Buscando material para los clérigos, me he dado un paseo por las páginas de HazteOír y el Observatorio Antidifamación Religiosa: suelen esconder perlas humorísticas de incalculable valor, aunque conviene recorrerlas con un buen traje de neopreno, para evitar irritaciones. El caso es que en ambas hay un montón de artículos acerca de un «ataque» contra una iglesia de Majadahonda. Al parecer, el pasado 12 de julio, alguien arrojó siete artefactos llenos de gasolina potencialmente incendiarios sobre el tejado del templo. Obviaremos que se desconoce la autoría de dichos atentados (¿por qué «laicos», por qué no musulmanes o cristianos luteranos?) y que, quien fuera que lo hiciese, era lo bastante torpe e inexperto como para no lograr encenderlos (si esta era su intención), en cualquier caso, este tipo de actos son siempre condenables. Lo que me llama la atención de la noticia no es sólo el tono apocalíptico con que describe la persecución contra el catolicismo y el «odio antirreligioso» existente, sino, sobre todo, el modo en que usan la palabra «laicista»:
Atentado laicista contra la Iglesia madrileña de Santa Genoveva
[…] Según se denuncia en el blog de Santa Genoveva, esta Parroquia del municipio madrileño de Majadahonda sufrió este domingo el ataque violento del laicismo.
Para empezar confunden el concepto laicista («partidario del laicismo») o laico («1. que no tiene órdenes clericales» o bien, «2. independiente de cualquier organización o confesión religiosa»), con ateo («que niega la existencia de Dios») y, más que ateo, en este caso, anticlerical («contrario al clero»). Las diferencias son fáciles de apreciar: todos aquellos que no son partidarios de un Estado confesional (quiero pensar que una gran mayoría) somos laicistas. En su primera acepción el 99% de nuestra sociedad somos laicos, al no tener órdenes clericales. En su segunda acepción, mucha gente hoy en día, se podría considerar laica, al no ser practicante de ninguna religión determinada o interactuar en modo alguno con una organización religiosa. Algunos además, somos ateos, por no creer en dios, de los cuales, una minoría es anticlerical al oponerse a la existencia de las religiones, y, de entre ellos, presuntamente, hay un imbécil que el mes pasado tiró un montón de gasolina al tejado de una iglesia. Pero, señores de HazteOír, créanme, el laicismo no les persigue, ni les odia, ni les ataca.
De hecho, el laicismo es uno de los pilares de cualquier democracia moderna. Para que todos podamos decidir en igualdad de condiciones las leyes que nos atañen, independientemente de nuestras creencias, es necesario que el Estado no tenga que consultar estas leyes con ningún dios de turno. El lacismo es, por tanto, no sólo necesario sino altamente deseable, también para la Iglesia que, de este modo, no tiene que someter su doctrina al designio de las urnas.
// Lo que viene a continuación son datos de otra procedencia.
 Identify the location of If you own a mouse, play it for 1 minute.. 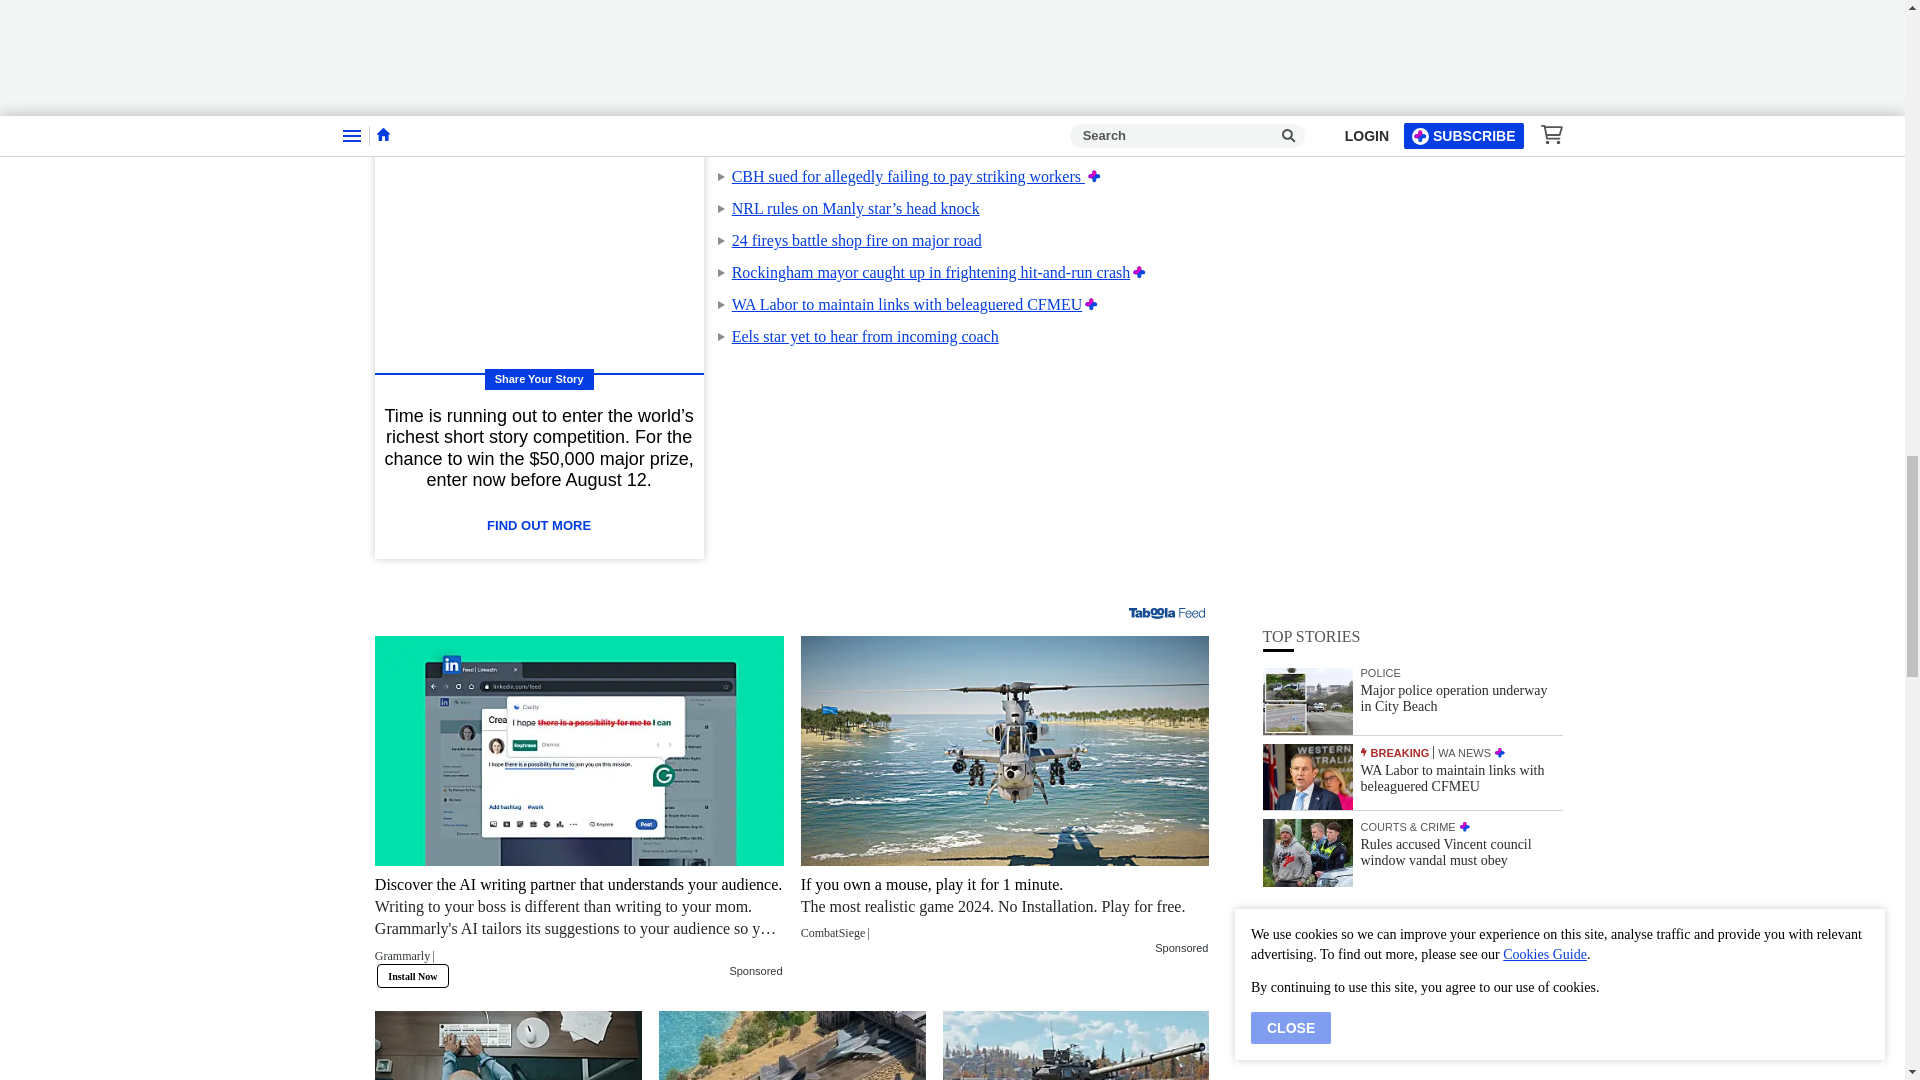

Es en un Estado confesionalmente ateo o que niega la libertad religiosa, comos los Estados comunistas, donde se persigue la religión, no en uno laico. Sin embargo, no es la primera vez que oigo este adjetivo con un tono claramente despectivo. Expresiones como laicismo radical o laicismo intransigente son comunes entre nuestros señores obispos. Pero todas ellas carecen de sentido. El laicismo ha de ser radical, porque si Iglesia y Estado no son independientes hasta la raíz es porque siguen dependiendo en algún punto. No hay estadios intermedios: están juntos o separados, como en Barrio Sésamo. Si bien, la diferencia es fácil de apreciar, he elaborado estos sencillos gráficos explicativos.

Lo contrario, en cambio, sí puede suceder; hay grados y grados de unión:

Este Estado, desde luego, no está separado de la Iglesia, aunque sí menos unido a ella, en comparación con con otras obscenidades acontecidas a lo largo de la historia. Sospecho, por tanto, que cuando la Iglesia pide un Estado medio laico, lo que pide en realidad es estar más unida al poder, para poder obtener así los favores a los que está acostumbrada.